Task to carry out - Retype the records word for word, from the first line through the line that contains "click(324, 191)".

Records to use -
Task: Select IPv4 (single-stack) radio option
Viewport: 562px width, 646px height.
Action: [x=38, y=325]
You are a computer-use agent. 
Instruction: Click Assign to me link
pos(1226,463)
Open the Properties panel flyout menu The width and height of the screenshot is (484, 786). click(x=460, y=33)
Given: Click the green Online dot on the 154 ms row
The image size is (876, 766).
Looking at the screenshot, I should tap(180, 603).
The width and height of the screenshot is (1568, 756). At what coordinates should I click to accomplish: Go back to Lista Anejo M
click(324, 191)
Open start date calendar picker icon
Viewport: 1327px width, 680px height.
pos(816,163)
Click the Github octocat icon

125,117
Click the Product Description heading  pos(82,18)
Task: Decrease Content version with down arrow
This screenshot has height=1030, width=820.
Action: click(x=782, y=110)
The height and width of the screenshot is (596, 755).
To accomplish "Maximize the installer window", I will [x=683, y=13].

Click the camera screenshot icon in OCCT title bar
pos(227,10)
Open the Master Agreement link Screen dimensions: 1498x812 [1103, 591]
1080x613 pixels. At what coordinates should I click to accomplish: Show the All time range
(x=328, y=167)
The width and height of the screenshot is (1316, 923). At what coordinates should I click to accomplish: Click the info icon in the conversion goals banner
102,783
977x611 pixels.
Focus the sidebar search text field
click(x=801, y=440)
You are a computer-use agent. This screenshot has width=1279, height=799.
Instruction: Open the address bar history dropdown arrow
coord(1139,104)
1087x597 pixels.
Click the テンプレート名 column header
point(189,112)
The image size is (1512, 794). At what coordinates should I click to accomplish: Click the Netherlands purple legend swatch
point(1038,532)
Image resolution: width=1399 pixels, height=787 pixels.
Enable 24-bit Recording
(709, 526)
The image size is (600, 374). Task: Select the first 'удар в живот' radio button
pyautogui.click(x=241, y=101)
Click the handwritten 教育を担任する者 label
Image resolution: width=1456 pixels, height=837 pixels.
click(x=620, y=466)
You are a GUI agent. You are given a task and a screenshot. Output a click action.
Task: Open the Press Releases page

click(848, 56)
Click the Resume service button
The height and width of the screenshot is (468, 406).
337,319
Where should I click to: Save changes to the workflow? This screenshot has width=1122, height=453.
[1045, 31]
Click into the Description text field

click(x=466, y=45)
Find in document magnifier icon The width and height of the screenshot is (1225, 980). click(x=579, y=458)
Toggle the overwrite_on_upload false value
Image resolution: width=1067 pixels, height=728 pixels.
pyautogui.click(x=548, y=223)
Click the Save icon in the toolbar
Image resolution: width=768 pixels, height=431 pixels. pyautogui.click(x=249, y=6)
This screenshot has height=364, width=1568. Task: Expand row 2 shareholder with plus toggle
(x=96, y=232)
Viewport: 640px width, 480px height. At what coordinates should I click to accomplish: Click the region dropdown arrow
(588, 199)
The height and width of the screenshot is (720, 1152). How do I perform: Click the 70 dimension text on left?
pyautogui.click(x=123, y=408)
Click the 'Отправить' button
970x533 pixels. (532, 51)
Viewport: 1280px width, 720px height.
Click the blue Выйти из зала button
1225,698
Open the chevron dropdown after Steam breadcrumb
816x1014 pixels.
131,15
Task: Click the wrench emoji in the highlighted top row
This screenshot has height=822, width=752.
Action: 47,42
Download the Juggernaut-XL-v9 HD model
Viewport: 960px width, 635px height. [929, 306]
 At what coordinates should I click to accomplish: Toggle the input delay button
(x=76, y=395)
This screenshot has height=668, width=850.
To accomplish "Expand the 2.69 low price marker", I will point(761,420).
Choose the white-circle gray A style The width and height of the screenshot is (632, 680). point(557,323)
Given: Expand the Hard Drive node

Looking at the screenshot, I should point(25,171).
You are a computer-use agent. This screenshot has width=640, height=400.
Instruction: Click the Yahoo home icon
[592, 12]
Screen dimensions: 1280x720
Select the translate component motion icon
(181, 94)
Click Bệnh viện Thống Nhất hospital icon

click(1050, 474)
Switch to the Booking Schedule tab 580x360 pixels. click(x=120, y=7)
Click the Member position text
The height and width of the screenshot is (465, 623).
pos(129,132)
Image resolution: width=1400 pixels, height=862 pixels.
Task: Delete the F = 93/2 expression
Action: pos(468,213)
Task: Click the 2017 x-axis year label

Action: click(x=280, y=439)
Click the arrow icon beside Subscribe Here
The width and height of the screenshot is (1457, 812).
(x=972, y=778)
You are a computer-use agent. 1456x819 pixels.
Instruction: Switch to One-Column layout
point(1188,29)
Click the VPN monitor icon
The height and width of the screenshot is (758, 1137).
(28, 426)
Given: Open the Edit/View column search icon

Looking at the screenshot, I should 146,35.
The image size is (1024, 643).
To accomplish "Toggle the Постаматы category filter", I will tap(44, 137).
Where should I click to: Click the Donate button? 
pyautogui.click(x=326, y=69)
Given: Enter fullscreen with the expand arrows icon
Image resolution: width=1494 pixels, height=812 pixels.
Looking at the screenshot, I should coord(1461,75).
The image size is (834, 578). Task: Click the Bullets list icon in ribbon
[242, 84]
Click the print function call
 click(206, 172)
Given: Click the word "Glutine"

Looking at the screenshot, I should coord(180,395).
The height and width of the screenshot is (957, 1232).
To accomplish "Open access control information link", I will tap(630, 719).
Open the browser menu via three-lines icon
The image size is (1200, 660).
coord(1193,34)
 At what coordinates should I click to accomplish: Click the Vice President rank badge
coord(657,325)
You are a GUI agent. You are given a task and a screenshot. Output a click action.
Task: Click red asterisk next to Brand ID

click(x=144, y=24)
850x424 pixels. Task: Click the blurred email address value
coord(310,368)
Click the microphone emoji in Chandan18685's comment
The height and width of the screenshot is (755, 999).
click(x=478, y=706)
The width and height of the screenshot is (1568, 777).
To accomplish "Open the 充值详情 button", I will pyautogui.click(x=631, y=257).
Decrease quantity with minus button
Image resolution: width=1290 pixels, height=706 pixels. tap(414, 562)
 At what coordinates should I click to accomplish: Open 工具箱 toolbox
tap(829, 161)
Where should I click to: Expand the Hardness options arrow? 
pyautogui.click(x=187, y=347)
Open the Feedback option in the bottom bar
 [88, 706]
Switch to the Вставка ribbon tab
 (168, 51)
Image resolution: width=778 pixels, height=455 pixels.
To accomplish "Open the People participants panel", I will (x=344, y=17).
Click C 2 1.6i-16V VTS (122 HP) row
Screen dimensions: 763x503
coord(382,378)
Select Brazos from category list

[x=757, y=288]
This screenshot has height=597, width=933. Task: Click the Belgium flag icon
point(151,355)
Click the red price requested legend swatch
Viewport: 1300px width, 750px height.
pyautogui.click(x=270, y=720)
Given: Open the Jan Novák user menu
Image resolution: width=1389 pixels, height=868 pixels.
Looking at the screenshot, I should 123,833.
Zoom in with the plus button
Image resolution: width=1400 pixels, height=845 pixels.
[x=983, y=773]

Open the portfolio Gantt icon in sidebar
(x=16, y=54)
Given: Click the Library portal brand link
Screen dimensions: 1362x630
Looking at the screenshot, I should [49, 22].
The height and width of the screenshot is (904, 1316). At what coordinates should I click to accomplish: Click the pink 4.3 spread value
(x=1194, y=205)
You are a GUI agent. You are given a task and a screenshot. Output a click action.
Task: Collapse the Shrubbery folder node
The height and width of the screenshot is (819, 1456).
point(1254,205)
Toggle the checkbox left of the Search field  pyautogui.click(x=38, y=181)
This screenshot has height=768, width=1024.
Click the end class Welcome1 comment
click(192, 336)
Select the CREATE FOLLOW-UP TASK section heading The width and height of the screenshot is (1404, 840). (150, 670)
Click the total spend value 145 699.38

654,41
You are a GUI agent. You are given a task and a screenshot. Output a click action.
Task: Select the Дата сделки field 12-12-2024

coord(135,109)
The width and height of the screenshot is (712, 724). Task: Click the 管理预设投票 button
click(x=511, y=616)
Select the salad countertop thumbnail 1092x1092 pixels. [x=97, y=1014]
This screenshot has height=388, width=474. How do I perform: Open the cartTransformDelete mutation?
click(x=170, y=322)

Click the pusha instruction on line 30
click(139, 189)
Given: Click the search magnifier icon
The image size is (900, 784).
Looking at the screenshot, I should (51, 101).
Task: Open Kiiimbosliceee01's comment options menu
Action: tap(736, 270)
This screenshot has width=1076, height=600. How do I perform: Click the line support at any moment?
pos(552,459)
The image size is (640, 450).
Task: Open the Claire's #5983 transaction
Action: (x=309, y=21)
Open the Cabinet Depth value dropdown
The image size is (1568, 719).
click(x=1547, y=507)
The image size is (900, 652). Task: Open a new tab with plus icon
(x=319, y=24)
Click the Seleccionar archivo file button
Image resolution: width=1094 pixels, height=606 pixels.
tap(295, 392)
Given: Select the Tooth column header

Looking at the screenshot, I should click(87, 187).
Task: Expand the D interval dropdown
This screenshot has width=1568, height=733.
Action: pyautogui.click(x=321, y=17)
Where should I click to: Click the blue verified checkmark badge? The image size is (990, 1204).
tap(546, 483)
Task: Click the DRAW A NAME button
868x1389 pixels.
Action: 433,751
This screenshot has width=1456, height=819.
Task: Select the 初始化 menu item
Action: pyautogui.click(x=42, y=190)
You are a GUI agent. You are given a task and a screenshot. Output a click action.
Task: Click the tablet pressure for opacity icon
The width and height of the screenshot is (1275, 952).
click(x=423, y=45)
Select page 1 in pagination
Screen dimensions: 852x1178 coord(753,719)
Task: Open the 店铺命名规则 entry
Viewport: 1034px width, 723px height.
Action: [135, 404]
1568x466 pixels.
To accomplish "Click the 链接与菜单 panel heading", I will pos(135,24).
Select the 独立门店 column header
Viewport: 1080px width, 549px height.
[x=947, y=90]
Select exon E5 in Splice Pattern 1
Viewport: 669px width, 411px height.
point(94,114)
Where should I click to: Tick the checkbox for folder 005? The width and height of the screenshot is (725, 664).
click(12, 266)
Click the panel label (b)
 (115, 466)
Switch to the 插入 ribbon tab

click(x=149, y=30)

Finished answer -
Task: Select IPv4 (single-stack) radio option
Viewport: 562px width, 646px height.
Action: [x=38, y=325]
You are a computer-use agent. 
Instruction: Click Assign to me link
pos(1226,463)
Open the Properties panel flyout menu The width and height of the screenshot is (484, 786). click(x=460, y=33)
Given: Click the green Online dot on the 154 ms row
The image size is (876, 766).
Looking at the screenshot, I should tap(180, 603).
The width and height of the screenshot is (1568, 756). At what coordinates should I click to accomplish: Go back to Lista Anejo M
click(324, 191)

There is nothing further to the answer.